7 notes &
Opening the flood gates
Wow. I have to say I’m quite surprised by the response I got to my post yesterday. It was written in frustration, kept under wraps for four months and lived it’s life on the edge of the post button and the trash can. I expected 10 friends to read it.
At the time of writing it’s racked up 46,840 page views, 210 comments on hacker news, 419 comments on reddit and a lot of tweets. Most of the feedback I got was positive, it seems like there are a lot of frustrated .netters looking around for greener pastures. So many great stories in the comments above which I heartily recommend perusing.
I can say things have progressed really well for me. I worked on a web project written with Rails 3, RSpec and MongoDB. Totally open source stack, totally awesome communities and totally fun!
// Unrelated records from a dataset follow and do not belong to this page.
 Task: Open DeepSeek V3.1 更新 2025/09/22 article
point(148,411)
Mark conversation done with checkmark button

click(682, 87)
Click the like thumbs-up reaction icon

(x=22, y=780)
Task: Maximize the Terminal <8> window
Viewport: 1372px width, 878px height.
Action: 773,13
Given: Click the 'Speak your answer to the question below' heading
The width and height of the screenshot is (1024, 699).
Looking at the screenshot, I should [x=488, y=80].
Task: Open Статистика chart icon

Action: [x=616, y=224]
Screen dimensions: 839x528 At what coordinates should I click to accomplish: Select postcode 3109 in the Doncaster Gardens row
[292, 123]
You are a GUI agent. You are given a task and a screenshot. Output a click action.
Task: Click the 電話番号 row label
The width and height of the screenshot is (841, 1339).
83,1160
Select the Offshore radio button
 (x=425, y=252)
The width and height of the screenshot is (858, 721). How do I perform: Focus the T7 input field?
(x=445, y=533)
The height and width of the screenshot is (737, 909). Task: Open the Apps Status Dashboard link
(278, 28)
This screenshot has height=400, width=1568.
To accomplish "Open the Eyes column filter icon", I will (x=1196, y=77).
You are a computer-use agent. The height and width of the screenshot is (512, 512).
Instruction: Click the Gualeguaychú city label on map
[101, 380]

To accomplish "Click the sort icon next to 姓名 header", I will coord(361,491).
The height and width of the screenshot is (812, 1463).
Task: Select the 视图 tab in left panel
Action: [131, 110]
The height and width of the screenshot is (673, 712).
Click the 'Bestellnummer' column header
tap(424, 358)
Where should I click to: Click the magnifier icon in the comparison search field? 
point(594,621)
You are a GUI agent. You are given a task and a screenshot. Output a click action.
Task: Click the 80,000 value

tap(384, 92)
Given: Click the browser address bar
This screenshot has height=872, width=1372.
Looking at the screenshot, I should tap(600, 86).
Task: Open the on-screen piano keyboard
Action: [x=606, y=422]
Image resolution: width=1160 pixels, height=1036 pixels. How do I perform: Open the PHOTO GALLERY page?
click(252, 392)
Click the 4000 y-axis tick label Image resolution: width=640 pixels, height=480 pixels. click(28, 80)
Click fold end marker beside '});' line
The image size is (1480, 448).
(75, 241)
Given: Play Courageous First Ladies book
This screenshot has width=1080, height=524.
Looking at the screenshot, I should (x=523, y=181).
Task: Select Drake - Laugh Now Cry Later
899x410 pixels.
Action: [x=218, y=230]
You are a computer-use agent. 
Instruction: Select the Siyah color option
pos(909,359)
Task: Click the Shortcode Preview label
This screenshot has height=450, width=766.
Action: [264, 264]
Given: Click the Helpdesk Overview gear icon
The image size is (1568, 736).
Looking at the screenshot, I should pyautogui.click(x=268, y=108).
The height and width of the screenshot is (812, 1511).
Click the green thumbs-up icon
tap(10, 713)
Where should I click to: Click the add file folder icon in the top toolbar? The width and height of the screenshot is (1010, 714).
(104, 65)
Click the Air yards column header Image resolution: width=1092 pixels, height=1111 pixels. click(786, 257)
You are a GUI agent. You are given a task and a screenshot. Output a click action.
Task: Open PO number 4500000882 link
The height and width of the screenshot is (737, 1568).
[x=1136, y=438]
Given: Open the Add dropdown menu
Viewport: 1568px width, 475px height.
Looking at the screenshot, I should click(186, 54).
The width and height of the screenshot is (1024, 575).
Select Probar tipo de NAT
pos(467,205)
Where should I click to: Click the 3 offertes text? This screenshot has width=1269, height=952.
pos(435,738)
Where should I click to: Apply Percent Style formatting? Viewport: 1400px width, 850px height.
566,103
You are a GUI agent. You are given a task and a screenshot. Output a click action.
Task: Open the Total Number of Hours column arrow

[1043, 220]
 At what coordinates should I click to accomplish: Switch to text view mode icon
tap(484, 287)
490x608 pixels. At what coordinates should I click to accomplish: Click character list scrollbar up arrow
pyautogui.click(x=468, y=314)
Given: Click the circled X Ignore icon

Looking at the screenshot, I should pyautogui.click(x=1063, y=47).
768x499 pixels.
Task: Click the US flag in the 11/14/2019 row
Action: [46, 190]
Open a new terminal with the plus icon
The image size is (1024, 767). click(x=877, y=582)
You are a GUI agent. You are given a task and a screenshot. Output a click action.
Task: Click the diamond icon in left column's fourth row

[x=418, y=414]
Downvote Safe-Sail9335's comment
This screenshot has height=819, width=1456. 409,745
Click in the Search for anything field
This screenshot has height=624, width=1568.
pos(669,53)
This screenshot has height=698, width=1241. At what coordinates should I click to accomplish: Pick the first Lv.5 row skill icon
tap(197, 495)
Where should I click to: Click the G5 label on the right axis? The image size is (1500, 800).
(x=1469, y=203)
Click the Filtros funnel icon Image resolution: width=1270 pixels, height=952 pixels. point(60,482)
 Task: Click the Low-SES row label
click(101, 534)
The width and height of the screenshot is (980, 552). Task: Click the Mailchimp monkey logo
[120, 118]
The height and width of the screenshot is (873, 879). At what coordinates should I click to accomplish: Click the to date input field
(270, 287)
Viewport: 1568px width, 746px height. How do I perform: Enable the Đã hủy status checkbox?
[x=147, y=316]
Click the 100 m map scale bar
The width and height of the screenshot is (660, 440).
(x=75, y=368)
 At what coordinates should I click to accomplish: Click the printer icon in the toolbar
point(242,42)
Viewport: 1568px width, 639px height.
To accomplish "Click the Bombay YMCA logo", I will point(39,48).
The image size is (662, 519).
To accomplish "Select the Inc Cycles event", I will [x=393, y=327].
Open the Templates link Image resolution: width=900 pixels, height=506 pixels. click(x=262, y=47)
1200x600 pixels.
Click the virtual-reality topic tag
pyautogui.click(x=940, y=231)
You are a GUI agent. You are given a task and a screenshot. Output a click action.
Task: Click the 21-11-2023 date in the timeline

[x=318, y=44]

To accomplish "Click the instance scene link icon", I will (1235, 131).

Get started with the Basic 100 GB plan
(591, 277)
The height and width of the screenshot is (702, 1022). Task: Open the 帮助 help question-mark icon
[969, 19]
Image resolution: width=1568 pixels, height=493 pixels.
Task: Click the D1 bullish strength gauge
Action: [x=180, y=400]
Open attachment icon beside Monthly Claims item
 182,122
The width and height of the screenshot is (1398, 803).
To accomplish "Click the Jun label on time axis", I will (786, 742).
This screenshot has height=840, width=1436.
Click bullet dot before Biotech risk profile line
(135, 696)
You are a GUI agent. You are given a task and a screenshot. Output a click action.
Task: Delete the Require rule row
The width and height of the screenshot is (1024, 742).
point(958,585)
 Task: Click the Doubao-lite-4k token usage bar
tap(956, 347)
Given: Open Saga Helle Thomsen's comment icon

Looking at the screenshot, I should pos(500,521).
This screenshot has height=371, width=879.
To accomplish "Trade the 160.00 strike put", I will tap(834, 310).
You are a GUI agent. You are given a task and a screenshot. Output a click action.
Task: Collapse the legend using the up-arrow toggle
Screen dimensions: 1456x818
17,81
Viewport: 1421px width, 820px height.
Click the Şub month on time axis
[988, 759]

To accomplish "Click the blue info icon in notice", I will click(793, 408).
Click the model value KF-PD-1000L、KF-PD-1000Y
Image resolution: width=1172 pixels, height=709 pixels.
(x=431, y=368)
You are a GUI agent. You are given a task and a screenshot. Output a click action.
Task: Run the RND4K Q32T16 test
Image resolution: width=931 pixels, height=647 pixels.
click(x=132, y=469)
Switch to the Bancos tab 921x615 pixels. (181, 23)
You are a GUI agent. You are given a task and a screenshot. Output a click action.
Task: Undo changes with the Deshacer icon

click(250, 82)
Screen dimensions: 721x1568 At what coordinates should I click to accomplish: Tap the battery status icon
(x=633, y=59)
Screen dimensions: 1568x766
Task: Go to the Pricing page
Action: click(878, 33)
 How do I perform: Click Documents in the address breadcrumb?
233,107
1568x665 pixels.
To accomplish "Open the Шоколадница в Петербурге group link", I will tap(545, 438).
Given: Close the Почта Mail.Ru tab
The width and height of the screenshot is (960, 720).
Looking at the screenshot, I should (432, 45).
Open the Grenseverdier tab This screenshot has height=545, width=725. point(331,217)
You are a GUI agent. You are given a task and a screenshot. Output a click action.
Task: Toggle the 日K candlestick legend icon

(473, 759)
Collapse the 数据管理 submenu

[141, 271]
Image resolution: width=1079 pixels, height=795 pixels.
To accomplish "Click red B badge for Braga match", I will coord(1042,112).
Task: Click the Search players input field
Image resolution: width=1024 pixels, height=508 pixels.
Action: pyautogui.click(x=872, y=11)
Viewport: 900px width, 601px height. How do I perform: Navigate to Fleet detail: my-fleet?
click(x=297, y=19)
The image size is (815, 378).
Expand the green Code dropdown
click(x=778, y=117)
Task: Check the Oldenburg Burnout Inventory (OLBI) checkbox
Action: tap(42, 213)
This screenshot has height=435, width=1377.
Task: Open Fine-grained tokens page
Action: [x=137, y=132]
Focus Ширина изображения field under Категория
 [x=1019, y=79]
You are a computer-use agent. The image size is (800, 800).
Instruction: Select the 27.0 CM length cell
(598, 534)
There was a lot to learn and I found stacks of great documentation as well as a really helpful local and international community.
Right now Rails has 1084 forks and contributions from at least 700 people. Sinatra, which is another kick ass little web framework has 227 forks and contributions from 58 people. The community behind these projects have an unparalleled and unseen before passion and momentum!
I’ve also spent the last month building an iPad game so I’ve been busy learning Objective-C and XCode. Stay tuned if you want to hear more about the game’s development. I’m also going to keep writing about my experiences with ruby, objective-c and other languages and frameworks I get into.
It’s not the tools, the editors or the language. It’s definitely not the drag and drop designers. It’s the simple ideas of freedom, community and having fun hacking. That’s the future of software development.